KONTAN.CO.ID - JAKARTA. Penurunan harga batubara terus terjadi. Hal ini turut memengaruhi operasional bisnis emiten di sektor tersebut.
Seperti diketahui, harga batubara acuan (HBA) Kementerian Energi dan Sumber Daya Mineral (ESDM) saat ini sebesar US$ 71,92 juta ton. Harga tersebut turun 11,73% dibanding harga bulan lalu. Penurunan sudah terjadi sejak September 2018 lalu.
Dileep Srivastava, Direktur & Sekretaris Perusahaan PT Bumi Resources Tbk (BUMI), menyebut, penurunan harga batubara turut memberikan dampak. Imbas yang paling terlihat adalah penundaan pengiriman ke beberapa pelanggan.
Ini terjadi karena harga yang pelanggan gunakan berdasarkan pada indeks bulan sebelumnya. "Efek tambahan dari hal ini adalah beberapa pengiriman yang direncanakan untuk Juni akan didorong kembali ke Juli," jelas Dileep pada KONTAN, Sabtu (6/7).
Maka dari itu, penjualan pada periode Juni akan lebih rendah bila dibandingkan periode Mei. Asal tahu saja, penjualan anak usaha BUMI, PT Kaltim Prima Coal (KPC), per Mei sebesar 5,1 juta ton dengan rata-rata harga US$ 59,8 per ton. Sementara, penjualan Arutmin meningkat menjadi 2,1 juta ton dengan harga US$ 42,80 per ton pada Mei.
Dileep berharap, tren penurunan harga batubara hanya berlangsung dalam jangka pendek. Sehingga, penurunannya tak sampai mengganggu target kinerja tahun ini. Terlebih, saat ini tensi perang dagang mereda. Sebelumnya, perang dagang cukup memengaruhi pergerakan harga batubara.

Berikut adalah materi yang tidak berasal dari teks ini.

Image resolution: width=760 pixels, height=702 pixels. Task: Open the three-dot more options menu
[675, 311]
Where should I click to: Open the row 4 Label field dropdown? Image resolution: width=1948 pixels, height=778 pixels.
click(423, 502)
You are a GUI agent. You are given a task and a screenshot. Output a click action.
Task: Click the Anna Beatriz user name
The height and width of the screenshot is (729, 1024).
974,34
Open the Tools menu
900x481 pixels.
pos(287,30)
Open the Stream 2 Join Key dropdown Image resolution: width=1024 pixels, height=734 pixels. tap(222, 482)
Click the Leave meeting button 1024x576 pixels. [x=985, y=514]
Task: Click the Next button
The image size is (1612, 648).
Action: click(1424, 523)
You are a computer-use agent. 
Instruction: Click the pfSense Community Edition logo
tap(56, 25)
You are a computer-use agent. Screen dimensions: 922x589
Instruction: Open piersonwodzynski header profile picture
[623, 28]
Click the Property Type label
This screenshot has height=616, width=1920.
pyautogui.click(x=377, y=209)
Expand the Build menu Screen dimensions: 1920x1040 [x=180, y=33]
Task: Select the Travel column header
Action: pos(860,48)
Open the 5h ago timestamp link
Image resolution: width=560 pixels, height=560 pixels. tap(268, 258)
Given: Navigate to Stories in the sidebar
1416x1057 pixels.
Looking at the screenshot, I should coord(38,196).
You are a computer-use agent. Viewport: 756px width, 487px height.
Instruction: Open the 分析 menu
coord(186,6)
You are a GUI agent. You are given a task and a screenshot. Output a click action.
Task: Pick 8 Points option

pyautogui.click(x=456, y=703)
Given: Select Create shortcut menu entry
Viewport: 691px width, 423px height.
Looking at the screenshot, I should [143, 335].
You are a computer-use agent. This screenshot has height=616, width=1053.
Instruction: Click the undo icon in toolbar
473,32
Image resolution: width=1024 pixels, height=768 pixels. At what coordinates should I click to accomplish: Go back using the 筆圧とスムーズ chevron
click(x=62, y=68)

Ambil contoh, di pekan pertama Juni, harga batubara turun menjadi US$ 73 per ton setelah ada komentar dari AS dan China tentang sengketa perdagangan. Kondisi ini mendorong volume batubara tambahan ke pasar Asia.
Sejauh ini, BUMI masih mempertahankan target produksi tahun ini mencapai 88 juta ton-90 juta ton. Perinciannya, produksi dari KPC sebesar 60 juta ton dan Arutmin sebesar 28 juta ton hingga 30 juta ton.
Manajemen PT Adaro Energy Tbk (ADRO) menilai, volatilitas harga batubara sulit diprediksi. Karena itu, emiten ini memastikan operasional solid agar bisa mengantisipasi volatilitas harga.
Hingga saat ini, ADRO masih optimistis target panduan tahun ini bisa tercapai, yakni produksi ditargetkan sekitar 54 juta ton-56 juta ton, dengan nisbah kupas 4,56 kali. Sementara pendapatan sebelum bunga, pajak, depresiasi dan amortisasi (EBITDA) ditargetkan mencapai US$ 1 miliar-US$ 1,2 miliar.
ADRO mematok belanja modal US$ 450 juta-US$ 600 juta. Sebagian besar belanja modal digunakan untuk pengembangan Adaro Metcoal. "Kami optimistis bisa mencapai panduan yang ditetapkan," ujar Head of Corporate Communication Adaro Febriati Nadira.
Dari sekian banyak emiten batubara, Hariyanto Wijaya, analis Mirae Asset Sekuritas Indonesia, menjagokan PT United Tractors Tbk (UNTR). Alasannya, anak usaha PT Astra International Tbk (ASII) tersebut melakukan diversifikasi bisnis yang positif.
UNTR bukan hanya menambang batubara. Emiten ini juga menambang emas melalui PT Danusa Tambang Nusantara. Perusahaan ini mengakuisisi 95% kepemilikan PT Agincourt Resources yang mengoperasikan tambang emas Martabe di Tapanuli Selatan, Sumatra Utara.
"UNTR akan diuntungkan oleh naiknya harga emas dunia, mengingat 40% penjualan emas berdasarkan harga spot," jelas Hariyanto dalam riset 26 Juni.
Dia mempertahankan rekomendasi buy saham UNTR dengan target harga Rp 34.800 per saham. Akhir pekan lalu, saham ini naik 325 poin ke level Rp 28.025 per saham.